Seamos sinceros

Cortázar expone, en su relato De la simetría interplanetaria, que Dios podría haberse encarnado y haber revivido la Pasión en otros mundos.

El relato se desarrolla en un planeta llamado Faro, y allí el Mesías se llama Illi:

Illi seguía adoctrinando a los comensales. Más y más me pareció que aquel farense podía ser Jesús. «Qué tremenda tarea», pensé. «Y monótona, además. Lo que falta saber es si los seres reaccionan igualmente en todos lados. ¿Lo crucificarían en Marte, en Júpiter, en Plutón…?»

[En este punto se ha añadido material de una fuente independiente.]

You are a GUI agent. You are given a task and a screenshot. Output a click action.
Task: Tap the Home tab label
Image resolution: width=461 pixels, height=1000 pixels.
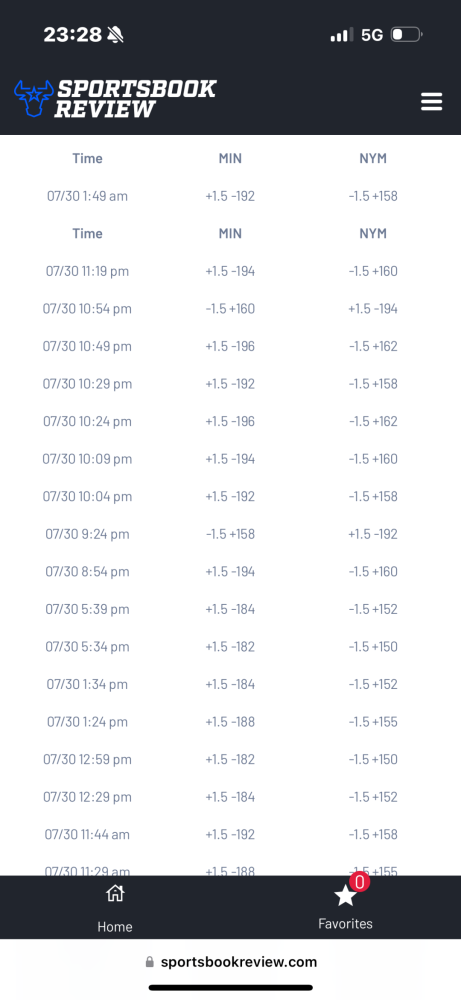[x=115, y=927]
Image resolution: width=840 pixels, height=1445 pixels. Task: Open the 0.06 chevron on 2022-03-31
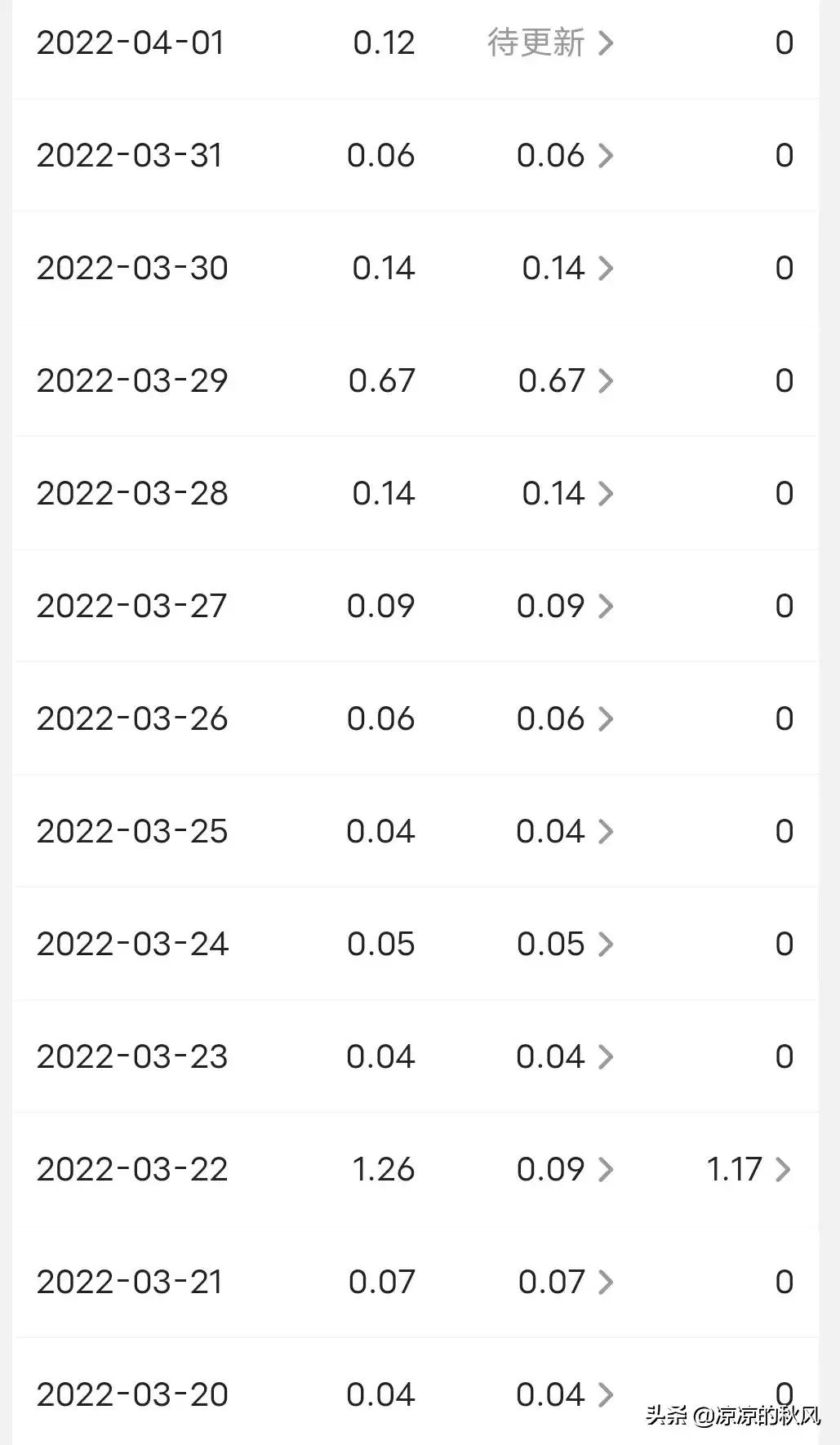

Hombre de la Tierra, sentí nacerme una vergüenza retrospectiva. El Calvario era un estigma coterráneo, pero también una definición. Probablemente habíamos sido los únicos capaces de una villanía semejante ¡Clavar en un madero al hijo de Dios…!

Un par de párrafos más tarde, se descubre que han envenenado a Illi. Es una aproximación sarcástica pero no exenta de verdad.

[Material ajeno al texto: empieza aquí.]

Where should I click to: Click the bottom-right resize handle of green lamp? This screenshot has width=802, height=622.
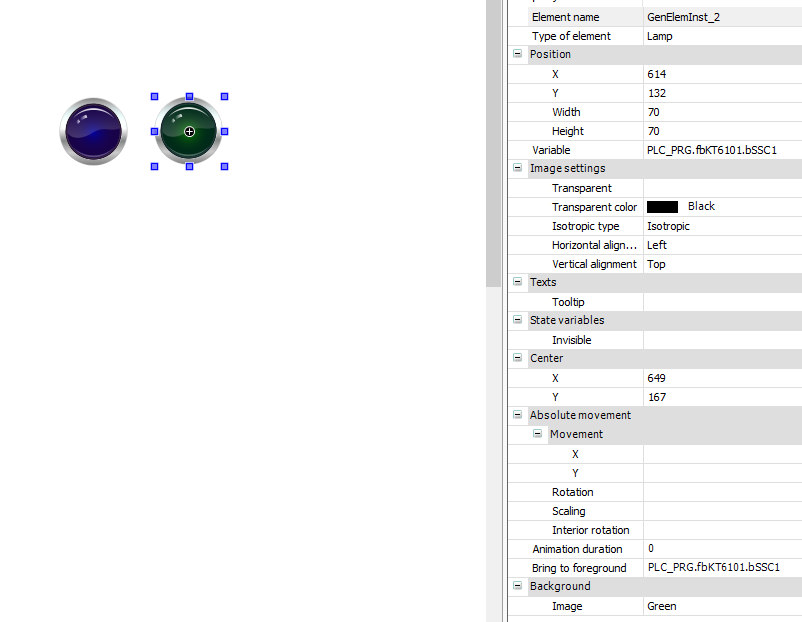point(224,166)
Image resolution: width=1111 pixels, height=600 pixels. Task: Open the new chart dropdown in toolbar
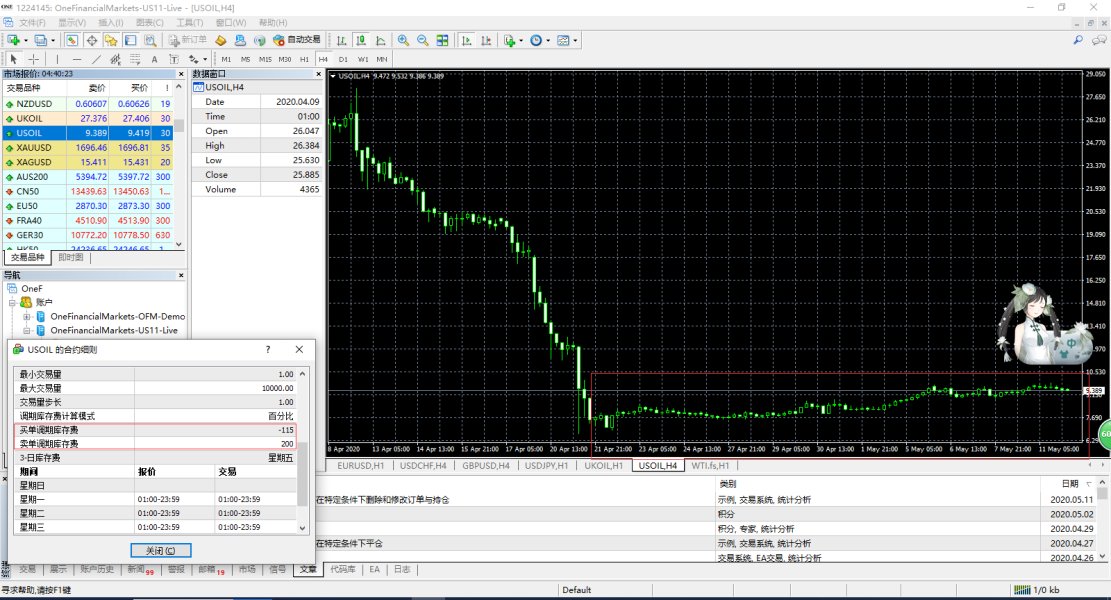click(x=24, y=40)

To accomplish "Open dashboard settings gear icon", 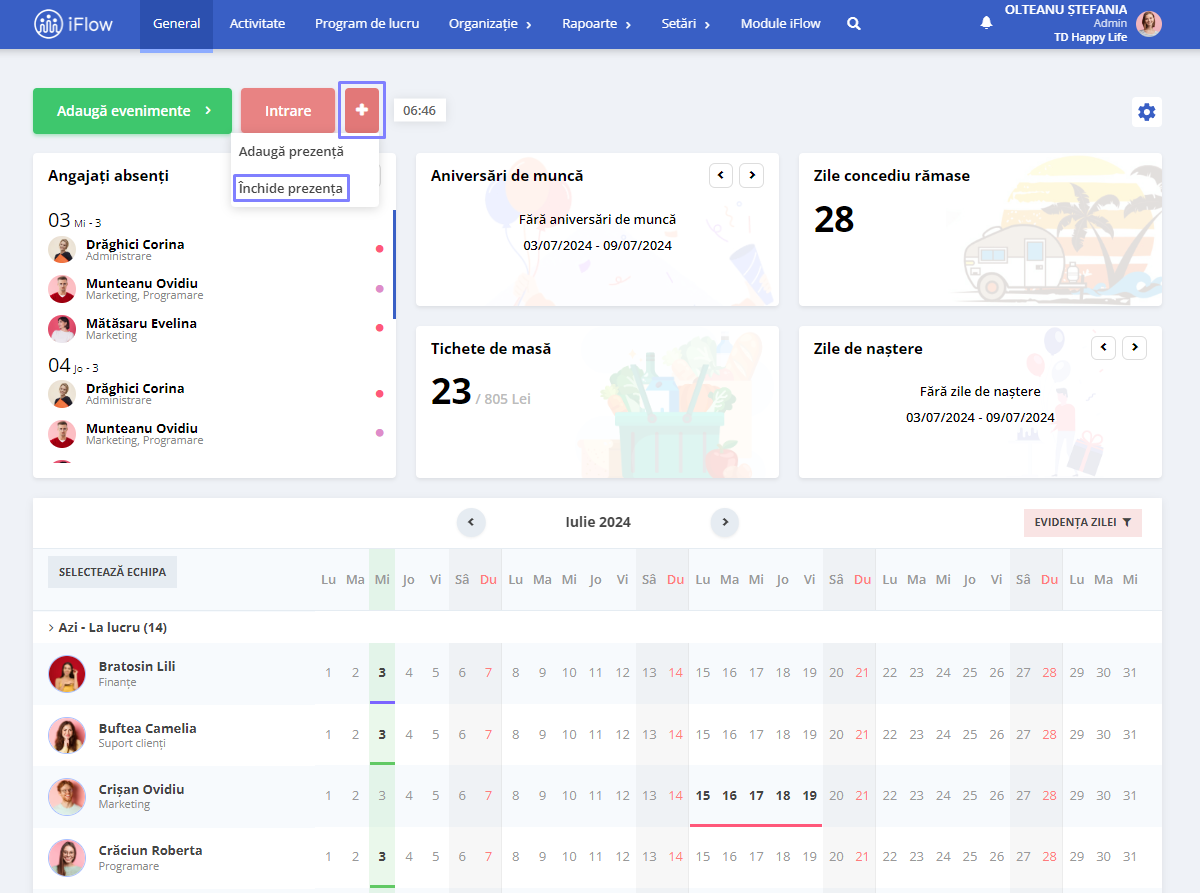I will point(1147,112).
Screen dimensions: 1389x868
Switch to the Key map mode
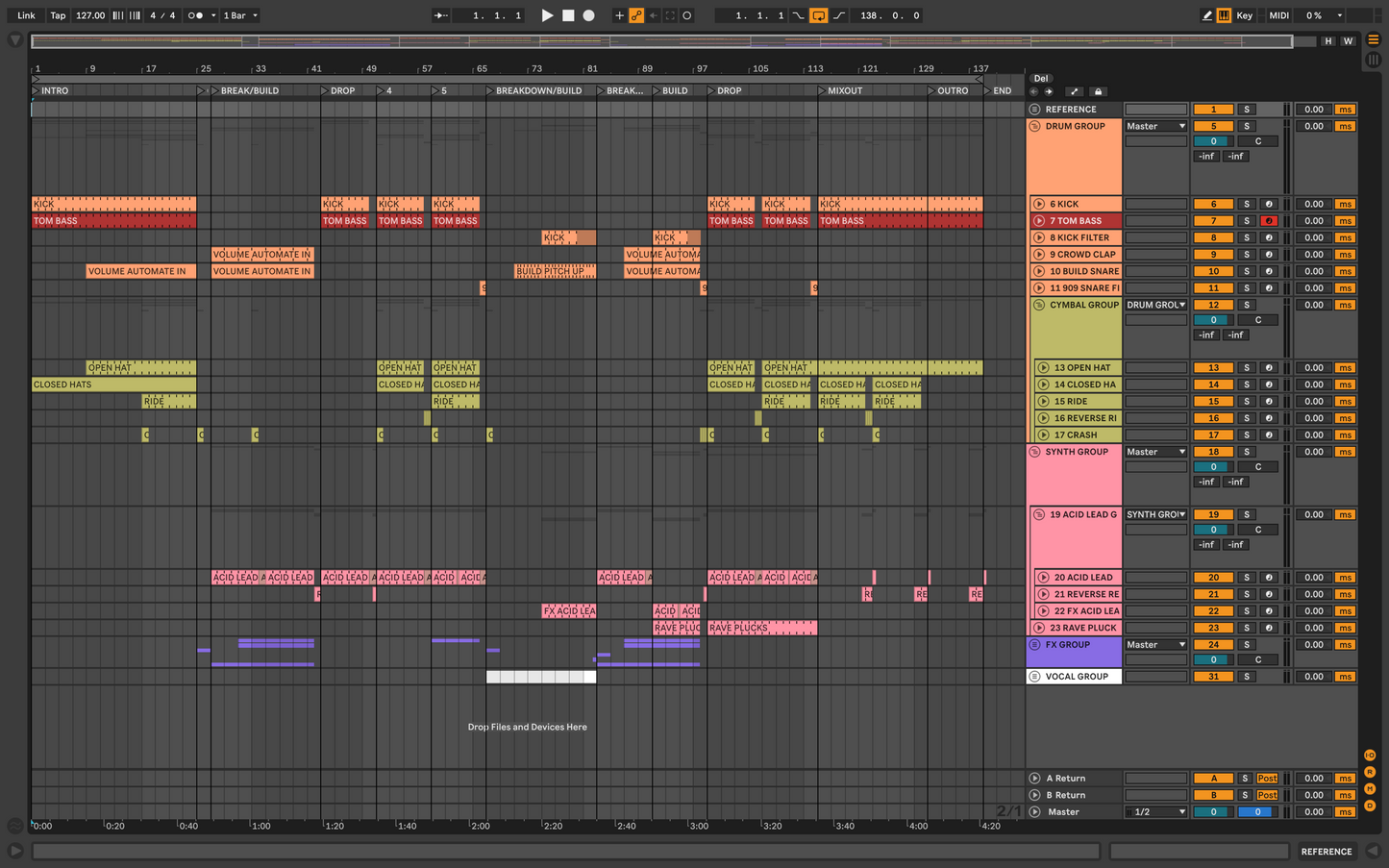coord(1244,15)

Cualquier cristiano de la actualidad ya sabe quién es Jesucristo, piensa que él nunca lo negaría, y por supuesto rechaza la idea de que hubiera podido participar en los agravios del Calvario.

¿Estamos seguros de eso? Si Jesucristo regresara, en su Segunda Venida, ¿declararía que es el Mesías, o lo negaría? ¿Y nosotros? ¿Lo seguiríamos o lo negaríamos, le escupiríamos, lo volveríamos a clavar en la cruz?